84 years ago today, the U.S. Supreme Court decided U.S. v. Butler, striking down the Agricultural Adjustment Act of 1933 as unconstitutional.
It was a significant decision at the time it was made. Despite its age, the case continues to be significant today.
Its importance in 1936 stems from the context in which the Supreme Court made the decision.
The Agricultural Adjustment Act (AAA) was part of President Franklin Roosevelt’s New Deal, and it was intended to artificially increase crop prices, which had plummeted in the early 1930s.
It did this by paying farmers subsidies for essentially agreeing to grow fewer crops.
The problem, at least according to the Supreme Court, was that the subsidies were exclusively funded by taxes levied against agricultural processors (i.e. the ones purchasing the crops from the farmers).
The Court held that Congress, through this program, was using constitutional means — taxing and spending — for an unconstitutional purpose — regulating agricultural production.
Regulation of agricultural production was viewed as unconstitutional in Butler because the Supreme Court reasoned that it was a power delegated exclusively to the states, and thus it was in violation of the Tenth Amendment.
Obviously, this isn’t the case today, since farm bills such as AAA are commonplace today (they just don’t provide funding in the exact same way as the 1933 Act).
Still, Butler has never been explicitly overturned.
However, it was one of the last Supreme Court cases to strike down one of FDR’s New Deal programs.
In fact, it was one of the last decisions to limit Congress’s regulatory power at all until 1995’s U.S. v. Lopez.
Even Lopez, though, only limited Congress’s power under the Commerce Clause, not the Taxing and Spending Clause, as Butler did.
Indeed, the Supreme Court has yet to again limit Congress’s power under the latter clause.
That, combined with more recent decisions such as 1987’s South Dakota v. Dole arguably granting even broader regulatory Taxing and Spending Clause powers to Congress than those at issue in Butler, has led to the widespread belief that Congress has almost unlimited powers under that clause.
That is relevant today because of 2010’s Patient Protection and Affordable Care Act (PPACA or ACA).
As many know, that law has been met with numerous legal challenges since it was first signed into law.
The two primary grounds for the challenge rest on the infamous “individual mandate,” which levies a tax penalty against those who do not carry health insurance, and the Medicaid expansion, which significantly expands Medicaid eligibility, and forces states to follow suit.
The Medicaid expansion question easily falls within the purview of the Spending Clause, and it’s because of this that no court opinion reviewing the issue has yet to strike it down as unconstitutional.
The dispute over the individual mandate is a little more complicated.
Despite the fact that the penalty levied is a tax and collected by the IRS, challengers have gone to great lengths to argue that it is, in fact, not an exercise of Congress’s Spending Clause power, but rather of its Commerce Clause power.

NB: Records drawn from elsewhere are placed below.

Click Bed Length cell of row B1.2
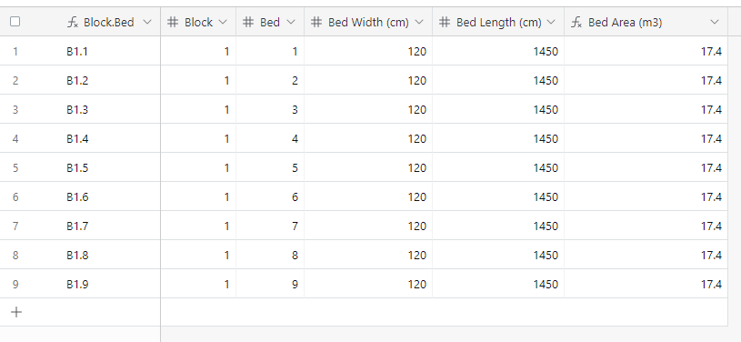Viewport: 741px width, 342px height. click(x=498, y=80)
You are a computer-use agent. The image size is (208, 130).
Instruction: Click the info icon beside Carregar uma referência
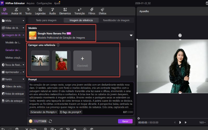[x=58, y=45]
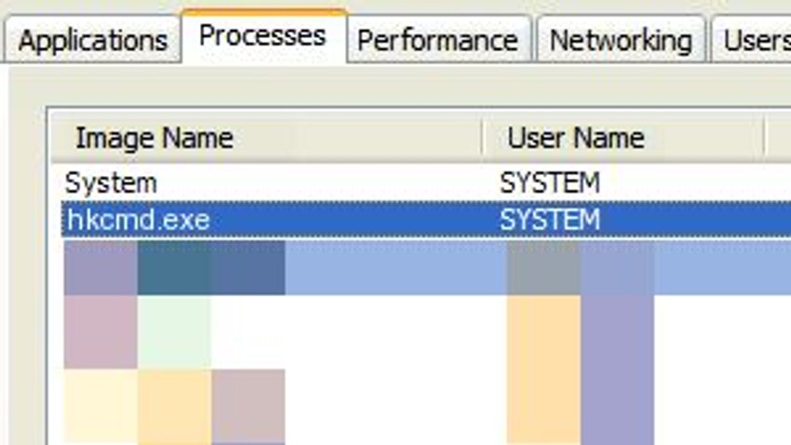791x445 pixels.
Task: Switch to the Applications tab
Action: pyautogui.click(x=91, y=41)
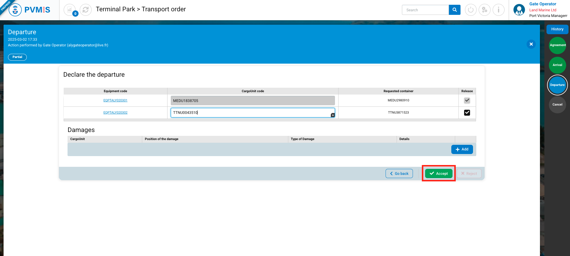Toggle Release checkbox for TTNU3871523
The width and height of the screenshot is (570, 256).
467,113
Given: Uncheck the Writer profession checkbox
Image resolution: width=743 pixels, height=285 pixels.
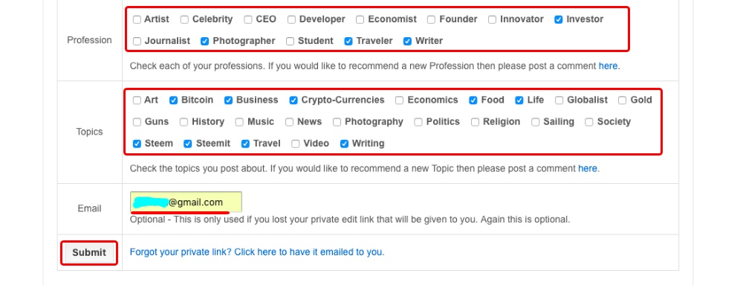Looking at the screenshot, I should pos(407,41).
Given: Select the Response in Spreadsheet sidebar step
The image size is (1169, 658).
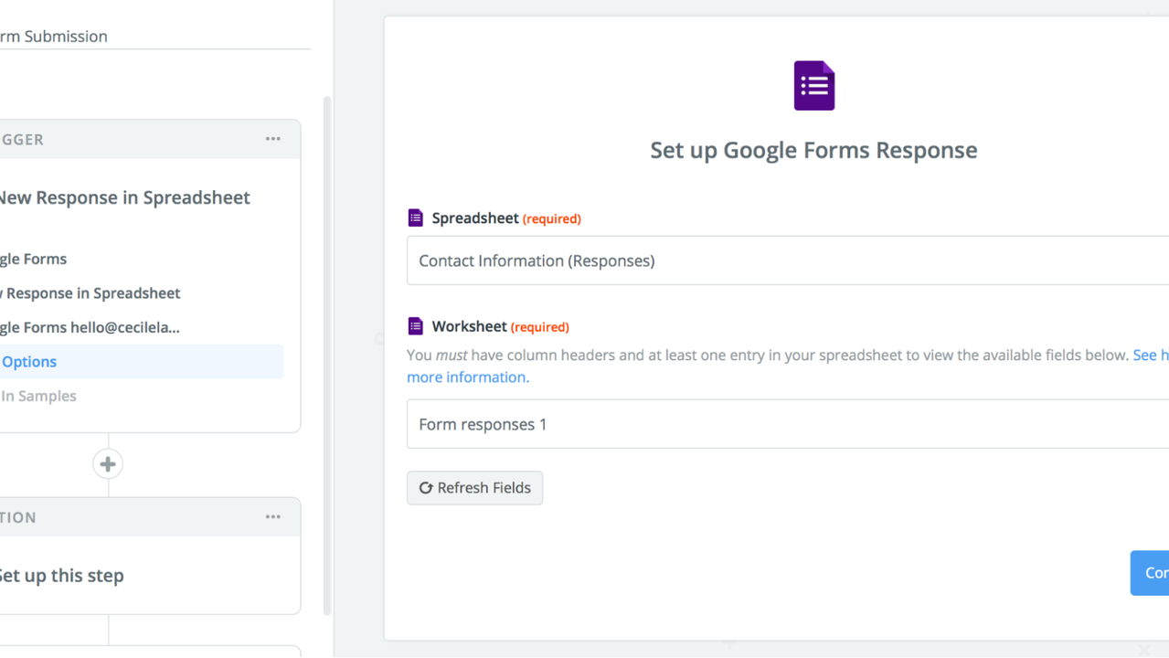Looking at the screenshot, I should tap(91, 293).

This is simply because the challenges would have little or no chance of success if the mandate were attacked as an unconstitutional use of Taxing Clause powers.
The only decision that ruled it unconstitutional under that theory made extensive use of Butler, but quite honestly, the argument wasn’t very convincing and appeared 75 years out of date (and it was overruled on appeal for lack of standing).
So while Butler is the most recent decision limiting congressional Taxing and Spending Clause power, and it has never been explicitly overturned, subsequent legal developments have rendered it irrelevant to current jurisprudence on the topic.
Given the eagerness of the ACA’s challengers to shift the constitutional argument to the Commerce Clause field, Congress’s Taxing and Spending Clause power is unlikely to return to the days of Butler.